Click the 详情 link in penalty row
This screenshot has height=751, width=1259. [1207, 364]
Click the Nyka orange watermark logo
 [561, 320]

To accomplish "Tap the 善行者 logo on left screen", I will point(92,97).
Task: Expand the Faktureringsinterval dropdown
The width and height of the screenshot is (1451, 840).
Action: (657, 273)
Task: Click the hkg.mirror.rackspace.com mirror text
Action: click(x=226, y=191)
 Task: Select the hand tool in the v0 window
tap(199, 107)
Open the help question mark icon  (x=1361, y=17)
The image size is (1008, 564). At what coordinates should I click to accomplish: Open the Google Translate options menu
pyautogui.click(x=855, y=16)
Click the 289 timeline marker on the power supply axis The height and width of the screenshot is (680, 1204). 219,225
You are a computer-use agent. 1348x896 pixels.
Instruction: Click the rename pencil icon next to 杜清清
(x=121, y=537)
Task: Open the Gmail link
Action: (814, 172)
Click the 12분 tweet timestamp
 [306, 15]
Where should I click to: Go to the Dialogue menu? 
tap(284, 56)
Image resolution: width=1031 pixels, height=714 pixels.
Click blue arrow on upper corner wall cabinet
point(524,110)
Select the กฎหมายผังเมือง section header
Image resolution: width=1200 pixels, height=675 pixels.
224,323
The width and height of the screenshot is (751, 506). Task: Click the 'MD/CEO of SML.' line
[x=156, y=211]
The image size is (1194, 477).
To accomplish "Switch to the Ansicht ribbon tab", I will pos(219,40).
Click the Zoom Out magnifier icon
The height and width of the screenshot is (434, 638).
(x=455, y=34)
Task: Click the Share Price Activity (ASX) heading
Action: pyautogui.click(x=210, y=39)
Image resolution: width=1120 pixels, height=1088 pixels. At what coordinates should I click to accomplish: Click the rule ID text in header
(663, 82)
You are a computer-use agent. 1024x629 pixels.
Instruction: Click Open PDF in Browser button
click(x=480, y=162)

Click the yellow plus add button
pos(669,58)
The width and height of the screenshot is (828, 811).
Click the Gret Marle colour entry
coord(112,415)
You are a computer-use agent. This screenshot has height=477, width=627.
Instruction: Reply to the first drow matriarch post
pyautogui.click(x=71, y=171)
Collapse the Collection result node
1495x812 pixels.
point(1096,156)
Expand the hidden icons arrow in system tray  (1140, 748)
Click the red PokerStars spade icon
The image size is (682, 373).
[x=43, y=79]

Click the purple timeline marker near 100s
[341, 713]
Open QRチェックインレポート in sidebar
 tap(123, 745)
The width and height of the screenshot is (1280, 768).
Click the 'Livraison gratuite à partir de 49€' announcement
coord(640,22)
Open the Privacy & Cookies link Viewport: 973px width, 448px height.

______

■ **TASK TO CARRY OUT**
Copy exactly the lines of the listing above, beginning at the line with "You are a computer-use agent. This" and ending at its final line; write out nothing else.

■ **ANSWER TO THE EXERCISE**
You are a computer-use agent. This screenshot has height=477, width=627.
Instruction: Reply to the first drow matriarch post
pyautogui.click(x=71, y=171)
Collapse the Collection result node
1495x812 pixels.
point(1096,156)
Expand the hidden icons arrow in system tray  (1140, 748)
Click the red PokerStars spade icon
The image size is (682, 373).
[x=43, y=79]

Click the purple timeline marker near 100s
[341, 713]
Open QRチェックインレポート in sidebar
 tap(123, 745)
The width and height of the screenshot is (1280, 768).
Click the 'Livraison gratuite à partir de 49€' announcement
coord(640,22)
Open the Privacy & Cookies link Viewport: 973px width, 448px height.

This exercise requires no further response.